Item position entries
###

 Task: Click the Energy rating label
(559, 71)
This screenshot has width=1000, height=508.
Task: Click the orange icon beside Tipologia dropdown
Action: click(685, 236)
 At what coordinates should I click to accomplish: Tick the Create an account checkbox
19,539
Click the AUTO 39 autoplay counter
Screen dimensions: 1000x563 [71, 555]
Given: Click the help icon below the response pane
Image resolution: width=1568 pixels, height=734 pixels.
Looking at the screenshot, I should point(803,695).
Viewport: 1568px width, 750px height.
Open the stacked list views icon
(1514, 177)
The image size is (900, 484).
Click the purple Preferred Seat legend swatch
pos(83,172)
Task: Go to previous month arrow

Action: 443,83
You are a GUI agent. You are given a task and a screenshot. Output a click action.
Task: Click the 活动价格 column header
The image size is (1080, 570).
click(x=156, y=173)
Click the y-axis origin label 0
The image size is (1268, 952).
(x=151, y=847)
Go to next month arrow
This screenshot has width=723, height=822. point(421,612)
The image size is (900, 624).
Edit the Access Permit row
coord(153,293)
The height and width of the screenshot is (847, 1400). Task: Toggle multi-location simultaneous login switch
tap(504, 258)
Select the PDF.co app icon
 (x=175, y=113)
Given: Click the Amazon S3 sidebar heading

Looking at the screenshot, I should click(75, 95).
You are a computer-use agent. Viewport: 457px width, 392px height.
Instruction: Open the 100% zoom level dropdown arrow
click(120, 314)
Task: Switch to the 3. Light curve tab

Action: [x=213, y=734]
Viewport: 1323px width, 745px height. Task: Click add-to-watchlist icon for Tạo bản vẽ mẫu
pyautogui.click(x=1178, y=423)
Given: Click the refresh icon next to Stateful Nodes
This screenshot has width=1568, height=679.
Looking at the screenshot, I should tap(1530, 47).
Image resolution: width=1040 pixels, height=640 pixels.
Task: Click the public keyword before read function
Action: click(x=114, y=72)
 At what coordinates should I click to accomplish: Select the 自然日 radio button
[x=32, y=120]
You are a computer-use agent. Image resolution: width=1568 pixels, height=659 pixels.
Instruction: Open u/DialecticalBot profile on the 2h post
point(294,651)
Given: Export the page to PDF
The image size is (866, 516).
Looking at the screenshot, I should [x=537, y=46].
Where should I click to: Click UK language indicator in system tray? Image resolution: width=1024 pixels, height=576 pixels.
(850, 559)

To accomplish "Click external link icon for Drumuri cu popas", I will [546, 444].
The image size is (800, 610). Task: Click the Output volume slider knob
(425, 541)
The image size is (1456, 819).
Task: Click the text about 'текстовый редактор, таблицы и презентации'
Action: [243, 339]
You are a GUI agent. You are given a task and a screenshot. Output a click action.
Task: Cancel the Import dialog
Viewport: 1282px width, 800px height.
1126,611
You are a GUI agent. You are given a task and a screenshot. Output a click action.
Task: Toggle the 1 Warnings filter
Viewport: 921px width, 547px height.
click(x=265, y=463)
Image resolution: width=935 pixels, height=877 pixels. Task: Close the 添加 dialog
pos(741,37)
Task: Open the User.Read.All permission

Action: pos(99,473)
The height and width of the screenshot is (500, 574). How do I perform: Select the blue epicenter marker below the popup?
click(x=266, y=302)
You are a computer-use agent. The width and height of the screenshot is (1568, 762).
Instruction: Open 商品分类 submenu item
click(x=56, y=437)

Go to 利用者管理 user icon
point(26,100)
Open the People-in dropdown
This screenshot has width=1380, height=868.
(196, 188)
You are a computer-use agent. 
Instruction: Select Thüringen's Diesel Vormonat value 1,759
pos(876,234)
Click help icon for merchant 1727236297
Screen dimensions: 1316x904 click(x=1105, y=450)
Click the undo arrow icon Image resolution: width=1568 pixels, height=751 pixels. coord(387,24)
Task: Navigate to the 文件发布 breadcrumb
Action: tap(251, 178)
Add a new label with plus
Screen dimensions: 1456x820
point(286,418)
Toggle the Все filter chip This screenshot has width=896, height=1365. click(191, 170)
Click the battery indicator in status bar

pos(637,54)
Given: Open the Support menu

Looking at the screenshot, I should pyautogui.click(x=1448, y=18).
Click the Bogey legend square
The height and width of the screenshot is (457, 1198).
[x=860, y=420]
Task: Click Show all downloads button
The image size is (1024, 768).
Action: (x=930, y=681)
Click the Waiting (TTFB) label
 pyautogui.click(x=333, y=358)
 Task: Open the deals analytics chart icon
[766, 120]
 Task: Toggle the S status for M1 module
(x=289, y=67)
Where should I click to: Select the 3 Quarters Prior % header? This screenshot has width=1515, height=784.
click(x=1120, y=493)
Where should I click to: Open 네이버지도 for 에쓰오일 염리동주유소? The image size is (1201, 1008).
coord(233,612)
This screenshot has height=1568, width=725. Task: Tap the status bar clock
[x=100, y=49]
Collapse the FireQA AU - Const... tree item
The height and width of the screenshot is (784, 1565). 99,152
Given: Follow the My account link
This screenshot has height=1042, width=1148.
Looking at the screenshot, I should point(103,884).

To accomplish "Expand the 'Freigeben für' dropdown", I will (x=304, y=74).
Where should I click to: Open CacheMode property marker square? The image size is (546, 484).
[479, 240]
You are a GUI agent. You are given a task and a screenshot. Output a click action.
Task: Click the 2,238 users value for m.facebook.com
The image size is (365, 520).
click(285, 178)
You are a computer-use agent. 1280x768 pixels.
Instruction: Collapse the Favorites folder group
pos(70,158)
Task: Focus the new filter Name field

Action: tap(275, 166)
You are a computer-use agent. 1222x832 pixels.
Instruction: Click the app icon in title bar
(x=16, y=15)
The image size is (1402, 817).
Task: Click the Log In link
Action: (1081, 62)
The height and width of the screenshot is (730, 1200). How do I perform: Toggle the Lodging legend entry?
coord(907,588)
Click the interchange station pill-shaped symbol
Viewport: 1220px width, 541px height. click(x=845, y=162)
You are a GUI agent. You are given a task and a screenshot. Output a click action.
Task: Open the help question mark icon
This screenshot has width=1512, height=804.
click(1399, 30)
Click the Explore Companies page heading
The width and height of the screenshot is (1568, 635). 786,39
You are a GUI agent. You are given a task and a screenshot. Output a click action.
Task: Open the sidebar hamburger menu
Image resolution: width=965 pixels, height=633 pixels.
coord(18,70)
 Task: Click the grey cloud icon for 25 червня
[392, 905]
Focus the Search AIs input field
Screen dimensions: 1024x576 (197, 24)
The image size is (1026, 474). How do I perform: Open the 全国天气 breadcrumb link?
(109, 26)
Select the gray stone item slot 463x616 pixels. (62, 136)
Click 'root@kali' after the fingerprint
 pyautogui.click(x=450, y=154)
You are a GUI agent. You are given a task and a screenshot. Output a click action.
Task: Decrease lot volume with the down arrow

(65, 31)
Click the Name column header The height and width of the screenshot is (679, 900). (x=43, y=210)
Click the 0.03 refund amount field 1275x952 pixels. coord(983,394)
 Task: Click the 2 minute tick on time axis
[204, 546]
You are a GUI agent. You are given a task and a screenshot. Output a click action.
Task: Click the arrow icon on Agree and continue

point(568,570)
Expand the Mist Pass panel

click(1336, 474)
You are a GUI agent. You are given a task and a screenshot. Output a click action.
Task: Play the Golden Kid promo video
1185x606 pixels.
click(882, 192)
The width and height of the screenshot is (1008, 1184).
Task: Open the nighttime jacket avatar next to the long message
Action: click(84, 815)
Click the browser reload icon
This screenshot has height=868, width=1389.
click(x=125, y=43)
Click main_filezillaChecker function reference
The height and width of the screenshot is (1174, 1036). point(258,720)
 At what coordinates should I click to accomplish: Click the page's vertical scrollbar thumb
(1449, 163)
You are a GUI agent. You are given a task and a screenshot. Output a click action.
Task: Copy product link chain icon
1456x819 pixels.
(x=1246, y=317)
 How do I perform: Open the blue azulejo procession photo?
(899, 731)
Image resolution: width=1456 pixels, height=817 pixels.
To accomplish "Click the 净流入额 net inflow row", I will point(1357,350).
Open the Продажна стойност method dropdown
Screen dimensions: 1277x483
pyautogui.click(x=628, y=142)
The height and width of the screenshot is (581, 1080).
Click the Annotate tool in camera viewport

###

**SET PROBLEM**
Starting at the line that contains "At what coordinates should I click to accomplish: Click" and running through the final line, write those lines out again with "Measure tool" substituted for "Annotate tool" and everything else left unchanged.

**PROBLEM SOLUTION**
 At what coordinates should I click to accomplish: Click the page's vertical scrollbar thumb
(1449, 163)
You are a GUI agent. You are given a task and a screenshot. Output a click action.
Task: Copy product link chain icon
1456x819 pixels.
(x=1246, y=317)
 How do I perform: Open the blue azulejo procession photo?
(899, 731)
Image resolution: width=1456 pixels, height=817 pixels.
To accomplish "Click the 净流入额 net inflow row", I will point(1357,350).
Open the Продажна стойност method dropdown
Screen dimensions: 1277x483
pyautogui.click(x=628, y=142)
The height and width of the screenshot is (581, 1080).
Click the Measure tool in camera viewport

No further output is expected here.